Another study (1) showed that when three of four criteria (ie, biphasic illness, purulent rhinorrhea, purulent secretions, and elevated erythrocyte sedimentation rate) were present, a CT-confirmed diagnosis of sinusitis had a sensitivity of 66% and a specificity of 81%. A comparison of plain radiography and CT (13) demonstrated 77% concordance with maxillary sinusitis. Given that bacteria are recovered in only 60% of cases in which abnormalities are seen on radiographs (14), the presence of radiographic abnormalities alone appears to be an insufficient basis for accurately determining which patients should receive antibiotic treatment.

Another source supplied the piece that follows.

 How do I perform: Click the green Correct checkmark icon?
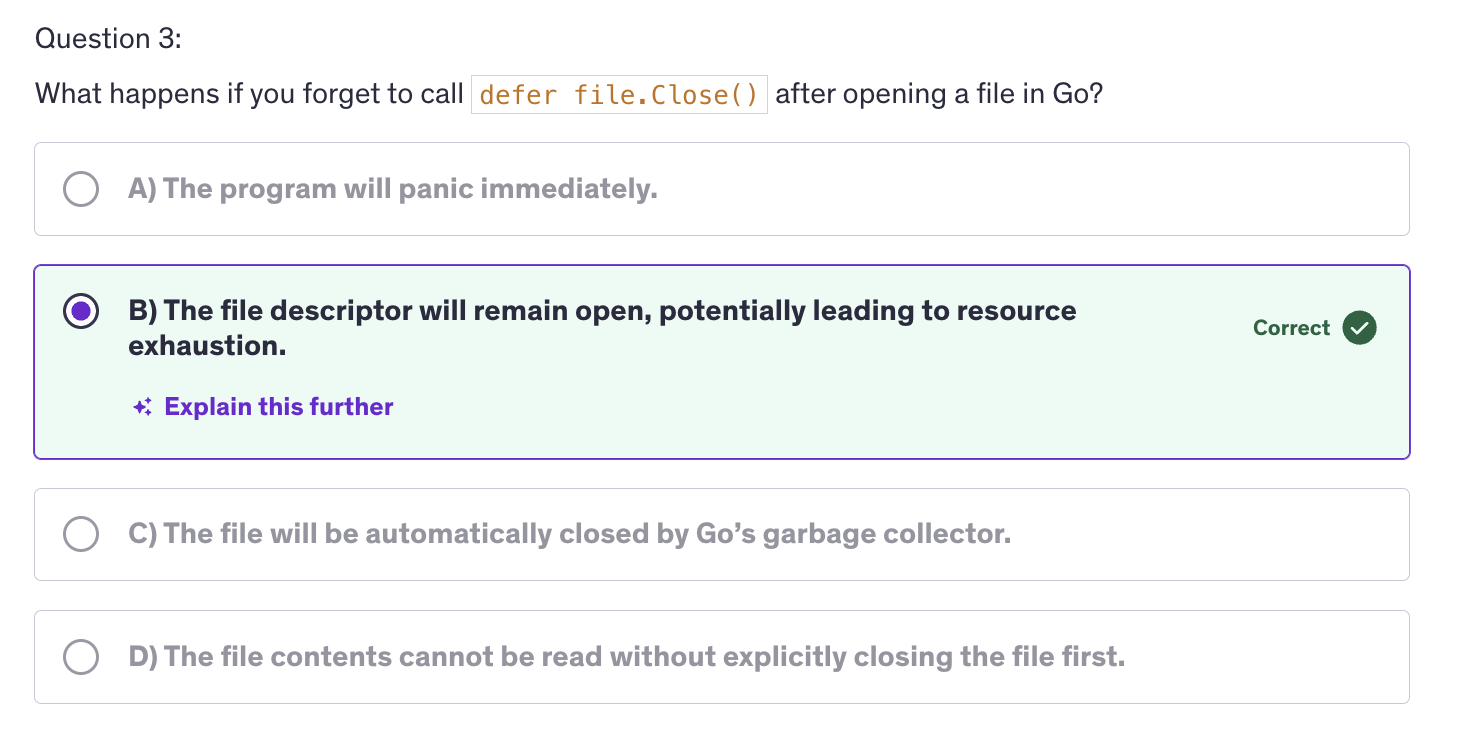(x=1359, y=328)
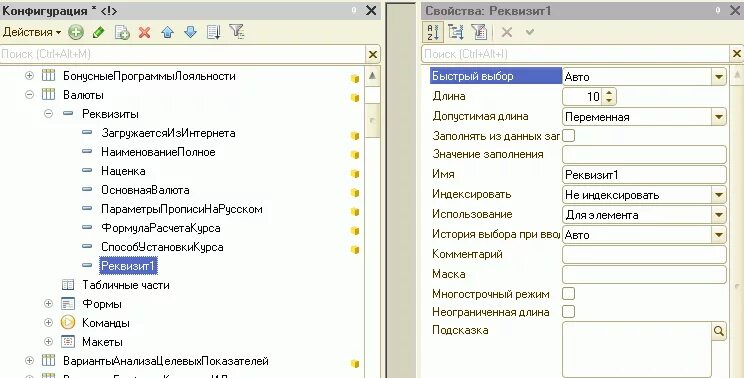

In 1997 a task force committee recommended that a diagnosis of acute sinusitis be made in the presence of at least two major criteria or one major and two minor criteria (similar to the aforementioned criteria) (15). However, clinical trial validation of these recommendations is lacking. A recent systematic review (based on Cochrane Collaboration methodologic criteria) (16) evaluated four studies that were selected from 87 potentially eligible references. The review revealed that many symptoms and signs presented in published guidelines had no clinical value, but that an illness duration of at least 7 days may be a useful indicator of acute bacterial sinusitis. The investigators concluded that the clinical diagnosis of bacterial sinusitis is uncertain and has only a moderate sensitivity.

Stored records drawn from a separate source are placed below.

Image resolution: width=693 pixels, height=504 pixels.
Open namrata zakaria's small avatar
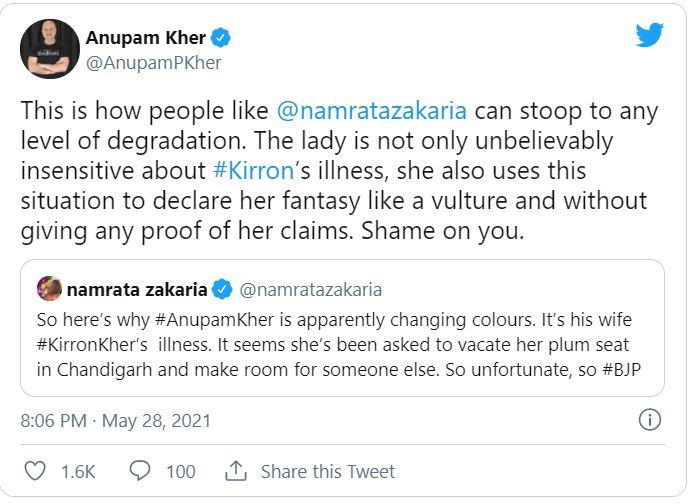click(x=47, y=290)
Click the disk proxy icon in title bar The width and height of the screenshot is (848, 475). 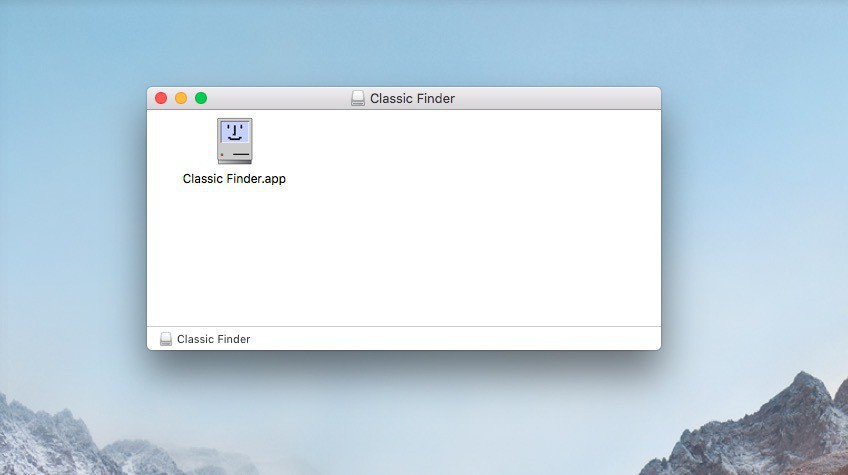(357, 98)
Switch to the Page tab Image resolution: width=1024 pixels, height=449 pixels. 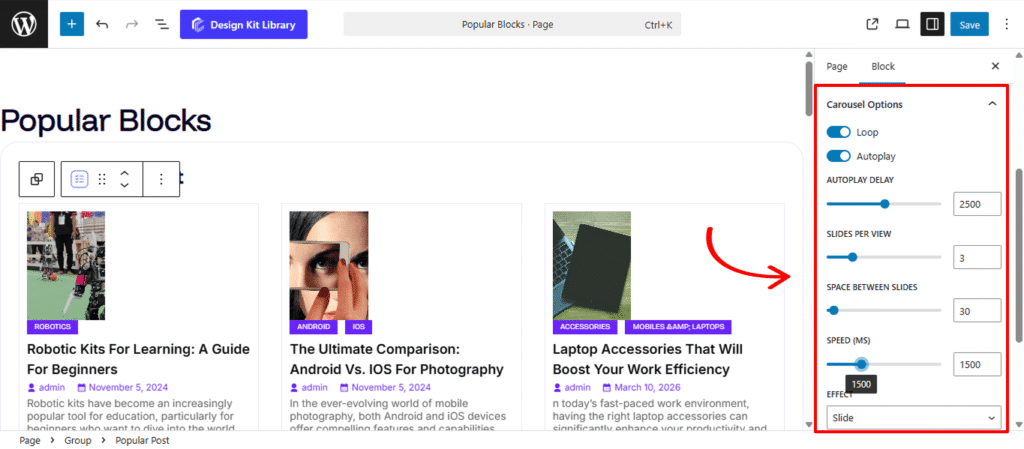click(x=836, y=66)
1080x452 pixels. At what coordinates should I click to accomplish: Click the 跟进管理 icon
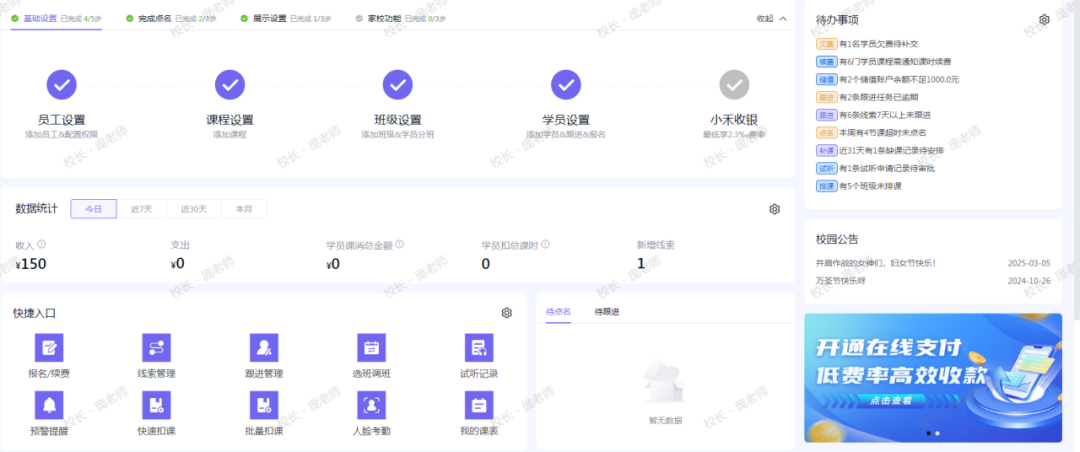[x=265, y=348]
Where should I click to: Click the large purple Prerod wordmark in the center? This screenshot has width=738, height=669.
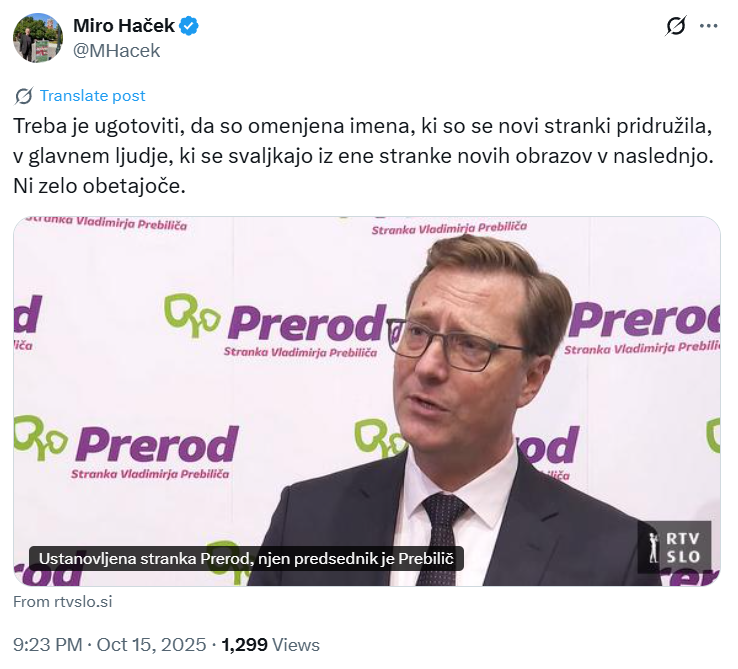tap(307, 322)
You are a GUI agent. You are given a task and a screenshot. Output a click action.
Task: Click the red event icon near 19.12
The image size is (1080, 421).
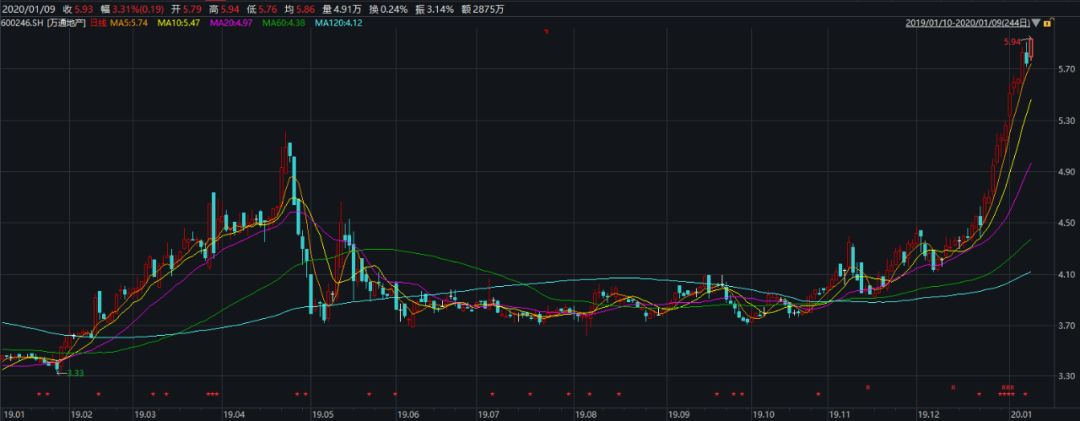pyautogui.click(x=953, y=386)
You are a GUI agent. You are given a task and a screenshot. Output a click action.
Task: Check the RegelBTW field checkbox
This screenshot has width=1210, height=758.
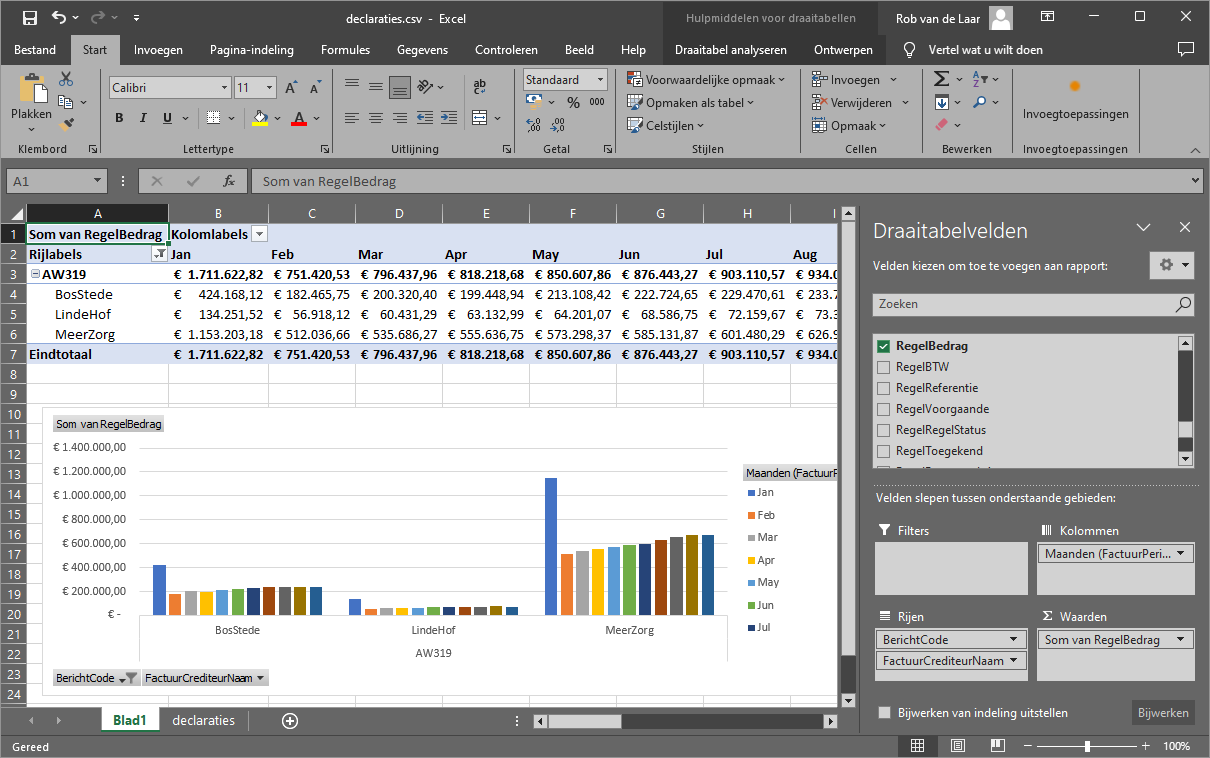[x=883, y=367]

Evidence about antibiotic therapy

Despite the fact that 50% of patients with acute sinusitis have a viral infection or a bacterial process that resolves spontaneously even with placebo (1,2,11,17-20), antibiotics are still widely prescribed in the United States. Moreover, few studies have shown that antibiotics have significant benefit in sinusitis, in part because of poor study design applied to an illness that has a high spontaneous remission rate.

A review of 88 clinical trials of antibiotic treatment of sinusitis between 1966 and 1996 (17) found only three placebo-controlled double-blind trials in adults. All three studies were conducted between 1973 and 1978. One of the studies showed superiority of antibiotic treatment, but the outcome measure used--nasal culture--has no correlation with sinus aspirate.

Three more recent placebo-controlled trials with a better study design reached opposite conclusions. One trial (18) supported use of antibiotics, but the other two studies (19,20) showed no benefit with antibiotic therapy. In the latter two studies, use of adjunctive vasoconstrictive xylometazoline hydrochloride and steam inhalation presumably hastened relief of ostial obstruction. In all three studies, symptoms resolved slowly and 20% to 30% of patients were still symptomatic after 7 to 10 days of therapy.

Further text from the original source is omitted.